El recorrido muestra casas antiguas, intactas al menos en su aspecto externo, aun si ahora las absorbe todo tipo de comercio que las opaca. La brisa vaporosa trae recuerdos de infancia. El Día de La Cruz siempre ha sido memorable. Sus preparativos comenzaban anticipadamente. A veces, hacíamos adornos por nuestra cuenta. Como una vez que fuimos a comprar papel de china, en los colores más intensos y llamativos: rojo, rosado, verde, amarillo, azul, etc. Mi mami, mi hermana, mama Lucy, mama Fina y yo nos alistamos a recortar el papel. Engarzábamos las minúsculas argollas hasta formar una cadena de cada color. Los nidos colgantes llevaban una bolita de papel estrujado adentro, al simular la madriguera de la cual surgirían los pájaros al vuelo. No sé por qué razón casi sólo las mujeres nos juntábamos a esa labor de delinear el papel semejante a la costura y al zurcido.
“Necesitamos” —pensaba a altavoz la utopía de mi abuelita, tan enérgica la refería que los pasajeros vecinos me miraron en asombro. “Necesitamos revertir el destino natural de la estaciones, hasta crear una verdadera cultura humana. El tiempo de lluvia. Hombres mojados. Llenos de lágrimas y sentimientos. Absortos en esas manualidades nimias, dialogarán por fin con nosotras. Sin delegarnos toda labor casera, asumirían también su obligación plañidera, cuando la lluvia se oculta bajo tierra y de su escondite profundo brota el sol incandescente y viril. Carente de cogollos, jamás germina. Luego de ese otro crucero del año. El que se llama Día de Muertos, porque las hojas marchitan y amarillan el paisaje reseco, sombrío de tanta luz. Por esas luminarias que suprimen los ojos de los hombres, ávidos de poder y dinero. Ya sin afección”. Entonces recuerdo aquel momento del cual surge el ensueño.

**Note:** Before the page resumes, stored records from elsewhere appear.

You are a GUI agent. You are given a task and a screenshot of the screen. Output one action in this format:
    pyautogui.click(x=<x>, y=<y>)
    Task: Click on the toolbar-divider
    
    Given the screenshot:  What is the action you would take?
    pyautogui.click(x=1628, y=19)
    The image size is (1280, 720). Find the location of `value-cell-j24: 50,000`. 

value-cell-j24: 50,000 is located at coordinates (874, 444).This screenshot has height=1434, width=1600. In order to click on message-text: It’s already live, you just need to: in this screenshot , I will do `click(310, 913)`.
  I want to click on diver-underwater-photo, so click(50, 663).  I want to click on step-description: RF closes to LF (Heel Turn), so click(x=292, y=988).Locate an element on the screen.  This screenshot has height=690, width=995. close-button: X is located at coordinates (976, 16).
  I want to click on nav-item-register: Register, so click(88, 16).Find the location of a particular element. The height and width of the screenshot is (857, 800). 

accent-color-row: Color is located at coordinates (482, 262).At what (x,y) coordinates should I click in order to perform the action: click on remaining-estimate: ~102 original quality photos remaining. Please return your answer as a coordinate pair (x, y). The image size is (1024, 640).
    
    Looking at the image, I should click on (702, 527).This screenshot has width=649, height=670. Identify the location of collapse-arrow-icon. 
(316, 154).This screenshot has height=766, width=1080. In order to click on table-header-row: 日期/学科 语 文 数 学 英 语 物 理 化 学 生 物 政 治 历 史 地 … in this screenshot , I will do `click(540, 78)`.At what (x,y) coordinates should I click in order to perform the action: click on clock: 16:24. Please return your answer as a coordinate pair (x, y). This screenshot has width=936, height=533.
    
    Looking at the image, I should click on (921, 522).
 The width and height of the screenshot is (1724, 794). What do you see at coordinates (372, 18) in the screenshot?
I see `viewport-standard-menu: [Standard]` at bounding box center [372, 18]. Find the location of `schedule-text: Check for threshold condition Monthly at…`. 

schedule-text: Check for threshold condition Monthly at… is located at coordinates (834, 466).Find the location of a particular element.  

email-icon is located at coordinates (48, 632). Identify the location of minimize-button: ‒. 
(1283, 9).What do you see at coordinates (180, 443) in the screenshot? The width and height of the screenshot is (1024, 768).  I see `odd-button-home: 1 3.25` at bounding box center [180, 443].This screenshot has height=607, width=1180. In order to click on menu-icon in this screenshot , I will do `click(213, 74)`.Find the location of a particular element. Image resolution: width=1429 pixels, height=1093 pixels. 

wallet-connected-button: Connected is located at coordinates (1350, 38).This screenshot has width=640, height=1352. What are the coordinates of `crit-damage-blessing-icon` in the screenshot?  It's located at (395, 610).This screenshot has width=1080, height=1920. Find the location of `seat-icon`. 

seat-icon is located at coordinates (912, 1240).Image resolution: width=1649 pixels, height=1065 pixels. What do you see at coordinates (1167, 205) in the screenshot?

—Yo siempre hacía bastantes cadenitas para vender, me aclaró ella.
—¿Y dónde las vendía? mama Lu. Le pregunté.
—Ahí en la casa; las tenía adentro. También hacía nidos, de esos que cuelgan hacia abajo en sentido opuesto al paso de la Estrella Vespertina. Sólo le avisaba a las cheras y a las vecinas que iba a tener y rapidito las vendía. Les gustaba cómo los recortaba. Vas haciendo las argollitas y las vas pegando. Ahí salían a preguntarme desde afuera.
—¡¡¡ Luchiiiii !!! ¿Tenés nidos?
—Síiiiiii, les contestaba yo.
—Ahh, ¿Y a cuánto los das?, me preguntaban.
—A tanto, respondía.
—Ah pues dame dos —me pedían.
—Y mire, pistillo en mano, me insistió.
—Los nidos siempre los busca la gente, pues anuncian las lluvias venideras. Te pronostican cómo va a ser el invierno: copioso, seco o entremedio. Según como la chiltutut lo ponga. Ella es la mensajera de las lluvias. Anuncia la reproducción y nuestro ciclo vital. Ya ves que las semillas crecen al interior de la tierra como los niños en nuestra seno. Por eso, en buena parte, la chiltota nos predice el destino. Al menos, gracias a ella, bastante vendía, siempre me andaba rebuscando. Con cualquier cosita. Acordate que la Cruz debe ir bien adornadita, de colores fuertes que atraigan el arco iris y sus riquezas a ambos extremos. Ya ni se mira de tanto adorno y le ponés la fruta, coyoles, arrayanes, paternas, frutas de temporada. Así el mundo fructifica en iguales racimos de abundancia. En hijas y nietas, igual que vos. A ver si un día las cosas cambian y los hombres se vuelvan más lluviosos y sentimentales, en vez de asoleados y hoscos. Y le elaboren matatas a la Cruz como nosotras lo hacemos.
Ahora casi llego y me apresuro, ya que las primeras lluvias me remojan las trenzas. Y mi vida sigue en crucero. Ante todo, en este día en el cual el sol se jubila, por un semestre, y lo húmedo invade el alma de retoños. En estos brotes florecen remotas ofrendas, quienes se niegan a morir en el olvido.